(Rows of pointing data)
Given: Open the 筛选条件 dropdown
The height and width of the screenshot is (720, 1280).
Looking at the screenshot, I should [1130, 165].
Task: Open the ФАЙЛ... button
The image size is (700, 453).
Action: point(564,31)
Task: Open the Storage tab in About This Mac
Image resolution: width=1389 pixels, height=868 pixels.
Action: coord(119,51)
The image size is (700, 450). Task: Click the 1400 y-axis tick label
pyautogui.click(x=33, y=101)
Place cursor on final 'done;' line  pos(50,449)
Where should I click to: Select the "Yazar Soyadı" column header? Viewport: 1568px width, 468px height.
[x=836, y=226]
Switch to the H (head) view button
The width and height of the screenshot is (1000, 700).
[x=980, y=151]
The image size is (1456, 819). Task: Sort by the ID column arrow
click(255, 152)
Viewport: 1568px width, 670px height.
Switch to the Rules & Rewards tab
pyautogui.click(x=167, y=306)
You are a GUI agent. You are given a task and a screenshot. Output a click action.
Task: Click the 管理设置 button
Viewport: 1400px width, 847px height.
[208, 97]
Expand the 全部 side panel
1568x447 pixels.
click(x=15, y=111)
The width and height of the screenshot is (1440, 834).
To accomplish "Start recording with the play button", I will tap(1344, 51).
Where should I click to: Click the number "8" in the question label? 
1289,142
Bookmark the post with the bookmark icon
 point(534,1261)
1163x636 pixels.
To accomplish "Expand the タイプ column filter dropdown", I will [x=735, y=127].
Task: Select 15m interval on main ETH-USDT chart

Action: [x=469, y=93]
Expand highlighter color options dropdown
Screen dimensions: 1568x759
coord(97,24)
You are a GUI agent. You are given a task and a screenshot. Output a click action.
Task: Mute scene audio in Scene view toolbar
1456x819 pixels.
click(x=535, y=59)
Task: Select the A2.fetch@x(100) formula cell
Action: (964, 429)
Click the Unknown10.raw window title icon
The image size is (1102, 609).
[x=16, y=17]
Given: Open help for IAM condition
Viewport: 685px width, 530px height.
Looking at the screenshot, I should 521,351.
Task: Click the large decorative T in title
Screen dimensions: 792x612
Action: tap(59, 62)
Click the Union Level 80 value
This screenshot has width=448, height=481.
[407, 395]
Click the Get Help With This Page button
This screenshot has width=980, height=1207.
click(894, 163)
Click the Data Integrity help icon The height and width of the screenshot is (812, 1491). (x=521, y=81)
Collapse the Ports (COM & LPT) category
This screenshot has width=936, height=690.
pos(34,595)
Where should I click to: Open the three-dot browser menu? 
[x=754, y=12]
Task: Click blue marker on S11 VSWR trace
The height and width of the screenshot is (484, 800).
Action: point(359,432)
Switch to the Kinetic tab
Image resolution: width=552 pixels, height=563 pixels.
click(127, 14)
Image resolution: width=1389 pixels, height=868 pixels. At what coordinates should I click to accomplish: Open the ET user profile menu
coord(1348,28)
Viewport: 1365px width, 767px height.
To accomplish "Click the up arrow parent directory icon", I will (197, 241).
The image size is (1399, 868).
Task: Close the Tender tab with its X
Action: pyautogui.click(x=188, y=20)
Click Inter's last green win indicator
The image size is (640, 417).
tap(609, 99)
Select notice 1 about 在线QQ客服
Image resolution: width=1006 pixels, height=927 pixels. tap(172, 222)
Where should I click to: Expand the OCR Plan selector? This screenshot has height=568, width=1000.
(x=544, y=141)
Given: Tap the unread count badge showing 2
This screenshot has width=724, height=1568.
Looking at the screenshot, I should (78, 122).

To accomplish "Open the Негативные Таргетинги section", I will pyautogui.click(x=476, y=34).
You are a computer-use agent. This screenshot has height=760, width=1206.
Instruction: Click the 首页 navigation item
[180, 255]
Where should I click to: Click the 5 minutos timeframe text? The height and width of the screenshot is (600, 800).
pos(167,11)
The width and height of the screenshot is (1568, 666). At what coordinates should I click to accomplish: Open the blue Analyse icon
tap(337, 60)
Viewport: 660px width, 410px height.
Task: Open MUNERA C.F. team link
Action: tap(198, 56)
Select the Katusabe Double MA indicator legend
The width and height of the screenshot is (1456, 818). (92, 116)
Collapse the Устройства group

[Set exercise]
Arrange every line of the items above as a Markdown table with the columns Row and Line, numbering the rows in order and leaving out blank lines.

[Solution for this exercise]
| Row | Line |
|---|---|
| 1 | Given: Open the 筛选条件 dropdown |
| 2 | The height and width of the screenshot is (720, 1280). |
| 3 | Looking at the screenshot, I should [1130, 165]. |
| 4 | Task: Open the ФАЙЛ... button |
| 5 | The image size is (700, 453). |
| 6 | Action: point(564,31) |
| 7 | Task: Open the Storage tab in About This Mac |
| 8 | Image resolution: width=1389 pixels, height=868 pixels. |
| 9 | Action: coord(119,51) |
| 10 | The image size is (700, 450). Task: Click the 1400 y-axis tick label |
| 11 | pyautogui.click(x=33, y=101) |
| 12 | Place cursor on final 'done;' line  pos(50,449) |
| 13 | Where should I click to: Select the "Yazar Soyadı" column header? Viewport: 1568px width, 468px height. |
| 14 | [x=836, y=226] |
| 15 | Switch to the H (head) view button |
| 16 | The width and height of the screenshot is (1000, 700). |
| 17 | [x=980, y=151] |
| 18 | The image size is (1456, 819). Task: Sort by the ID column arrow |
| 19 | click(255, 152) |
| 20 | Viewport: 1568px width, 670px height. |
| 21 | Switch to the Rules & Rewards tab |
| 22 | pyautogui.click(x=167, y=306) |
| 23 | You are a GUI agent. You are given a task and a screenshot. Output a click action. |
| 24 | Task: Click the 管理设置 button |
| 25 | Viewport: 1400px width, 847px height. |
| 26 | [208, 97] |
| 27 | Expand the 全部 side panel |
| 28 | 1568x447 pixels. |
| 29 | click(x=15, y=111) |
| 30 | The width and height of the screenshot is (1440, 834). |
| 31 | To accomplish "Start recording with the play button", I will tap(1344, 51). |
| 32 | Where should I click to: Click the number "8" in the question label?  |
| 33 | 1289,142 |
| 34 | Bookmark the post with the bookmark icon |
| 35 |  point(534,1261) |
| 36 | 1163x636 pixels. |
| 37 | To accomplish "Expand the タイプ column filter dropdown", I will [x=735, y=127]. |
| 38 | Task: Select 15m interval on main ETH-USDT chart |
| 39 | Action: [x=469, y=93] |
| 40 | Expand highlighter color options dropdown |
| 41 | Screen dimensions: 1568x759 |
| 42 | coord(97,24) |
| 43 | You are a GUI agent. You are given a task and a screenshot. Output a click action. |
| 44 | Task: Mute scene audio in Scene view toolbar |
| 45 | 1456x819 pixels. |
| 46 | click(x=535, y=59) |
| 47 | Task: Select the A2.fetch@x(100) formula cell |
| 48 | Action: (964, 429) |
| 49 | Click the Unknown10.raw window title icon |
| 50 | The image size is (1102, 609). |
| 51 | [x=16, y=17] |
| 52 | Given: Open help for IAM condition |
| 53 | Viewport: 685px width, 530px height. |
| 54 | Looking at the screenshot, I should 521,351. |
| 55 | Task: Click the large decorative T in title |
| 56 | Screen dimensions: 792x612 |
| 57 | Action: tap(59, 62) |
| 58 | Click the Union Level 80 value |
| 59 | This screenshot has width=448, height=481. |
| 60 | [407, 395] |
| 61 | Click the Get Help With This Page button |
| 62 | This screenshot has width=980, height=1207. |
| 63 | click(894, 163) |
| 64 | Click the Data Integrity help icon The height and width of the screenshot is (812, 1491). (x=521, y=81) |
| 65 | Collapse the Ports (COM & LPT) category |
| 66 | This screenshot has width=936, height=690. |
| 67 | pos(34,595) |
| 68 | Where should I click to: Open the three-dot browser menu?  |
| 69 | [x=754, y=12] |
| 70 | Task: Click blue marker on S11 VSWR trace |
| 71 | The height and width of the screenshot is (484, 800). |
| 72 | Action: point(359,432) |
| 73 | Switch to the Kinetic tab |
| 74 | Image resolution: width=552 pixels, height=563 pixels. |
| 75 | click(127, 14) |
| 76 | Image resolution: width=1389 pixels, height=868 pixels. At what coordinates should I click to accomplish: Open the ET user profile menu |
| 77 | coord(1348,28) |
| 78 | Viewport: 1365px width, 767px height. |
| 79 | To accomplish "Click the up arrow parent directory icon", I will (197, 241). |
| 80 | The image size is (1399, 868). |
| 81 | Task: Close the Tender tab with its X |
| 82 | Action: pyautogui.click(x=188, y=20) |
| 83 | Click Inter's last green win indicator |
| 84 | The image size is (640, 417). |
| 85 | tap(609, 99) |
| 86 | Select notice 1 about 在线QQ客服 |
| 87 | Image resolution: width=1006 pixels, height=927 pixels. tap(172, 222) |
| 88 | Where should I click to: Expand the OCR Plan selector? This screenshot has height=568, width=1000. |
| 89 | (x=544, y=141) |
| 90 | Given: Tap the unread count badge showing 2 |
| 91 | This screenshot has width=724, height=1568. |
| 92 | Looking at the screenshot, I should (78, 122). |
| 93 | To accomplish "Open the Негативные Таргетинги section", I will pyautogui.click(x=476, y=34). |
| 94 | You are a computer-use agent. This screenshot has height=760, width=1206. |
| 95 | Instruction: Click the 首页 navigation item |
| 96 | [180, 255] |
| 97 | Where should I click to: Click the 5 minutos timeframe text? The height and width of the screenshot is (600, 800). |
| 98 | pos(167,11) |
| 99 | The width and height of the screenshot is (1568, 666). At what coordinates should I click to accomplish: Open the blue Analyse icon |
| 100 | tap(337, 60) |
| 101 | Viewport: 660px width, 410px height. |
| 102 | Task: Open MUNERA C.F. team link |
| 103 | Action: tap(198, 56) |
| 104 | Select the Katusabe Double MA indicator legend |
| 105 | The width and height of the screenshot is (1456, 818). (92, 116) |
| 106 | Collapse the Устройства group |